▽

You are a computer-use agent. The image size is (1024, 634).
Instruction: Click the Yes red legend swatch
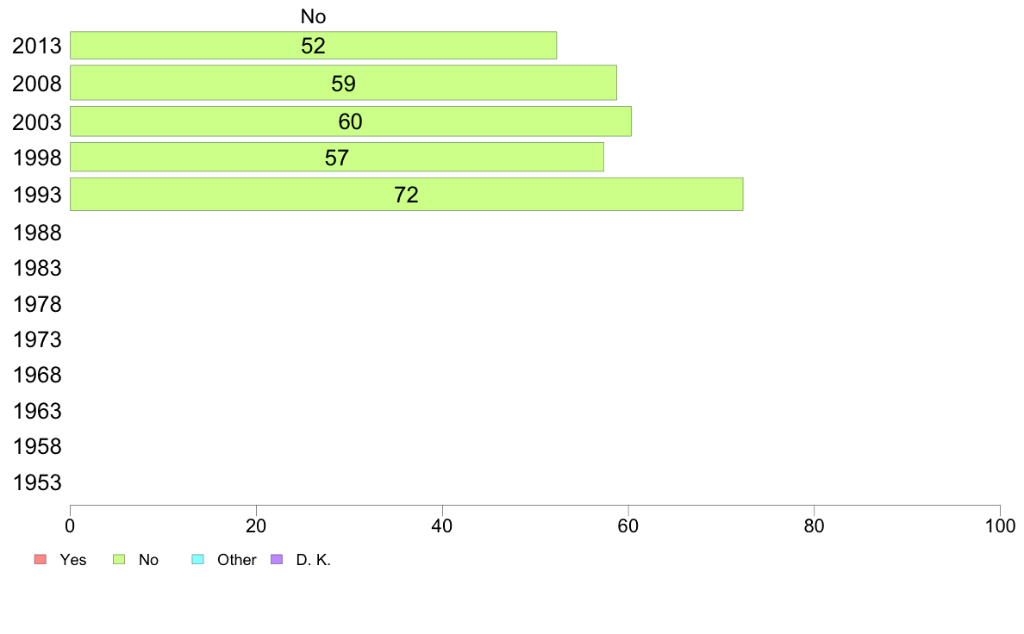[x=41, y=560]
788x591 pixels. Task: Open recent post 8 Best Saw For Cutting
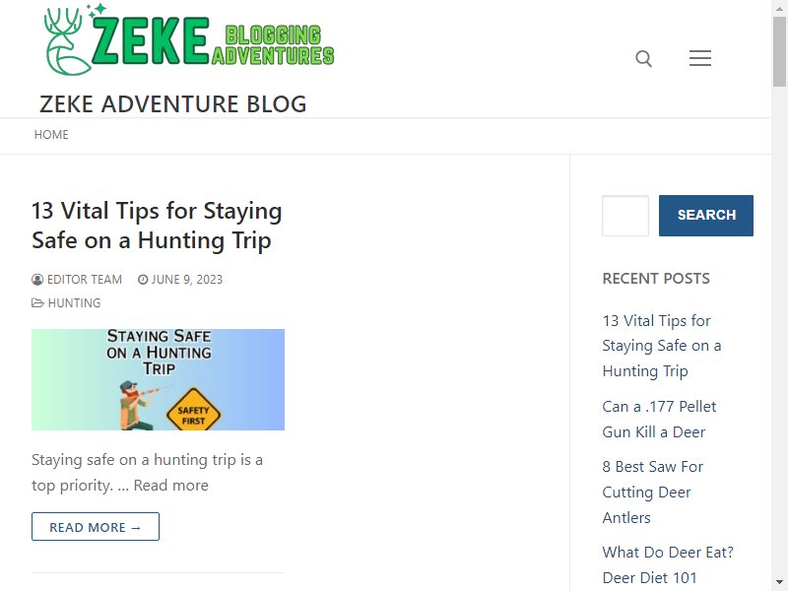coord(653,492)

△
▽

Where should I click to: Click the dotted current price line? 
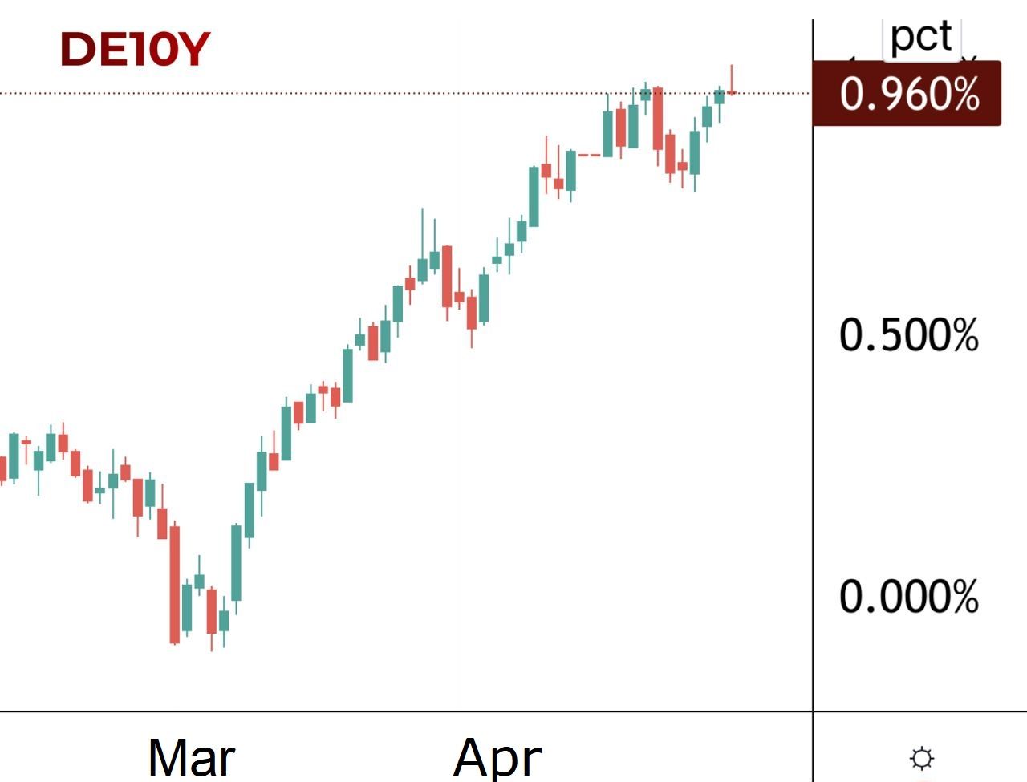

△
▽

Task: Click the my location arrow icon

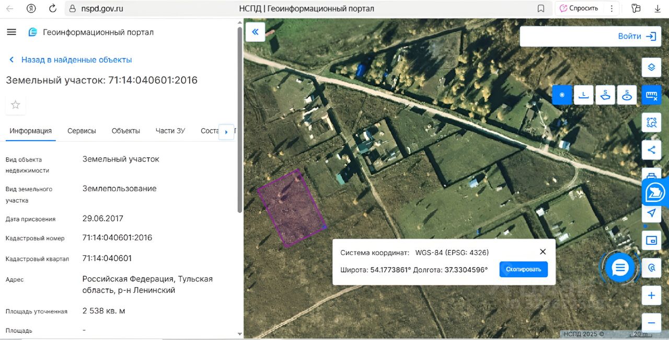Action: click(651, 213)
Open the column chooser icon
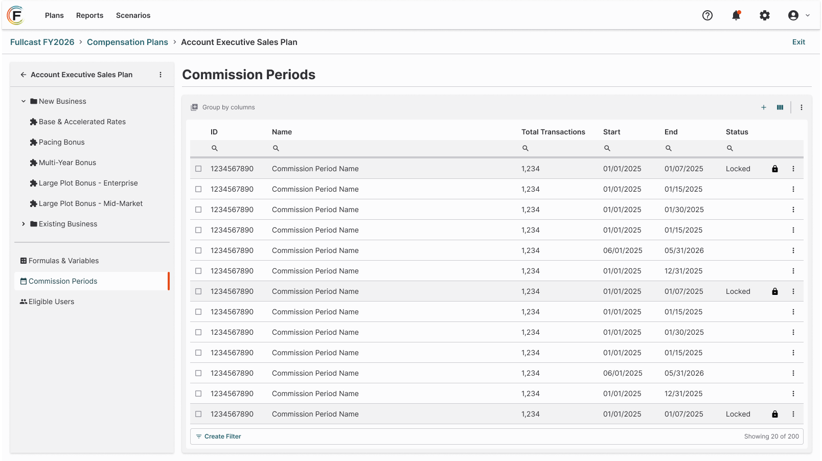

△

### Your instructions:
Change "recent post" to "latest post" in the lines between the one holding "788x591 pixels. Task: Open" and the one holding "coord(653,492)", inclusive, and write out only those lines with nothing else altered. Leave the pictures out.

### Answer to the task:
788x591 pixels. Task: Open latest post 8 Best Saw For Cutting
coord(653,492)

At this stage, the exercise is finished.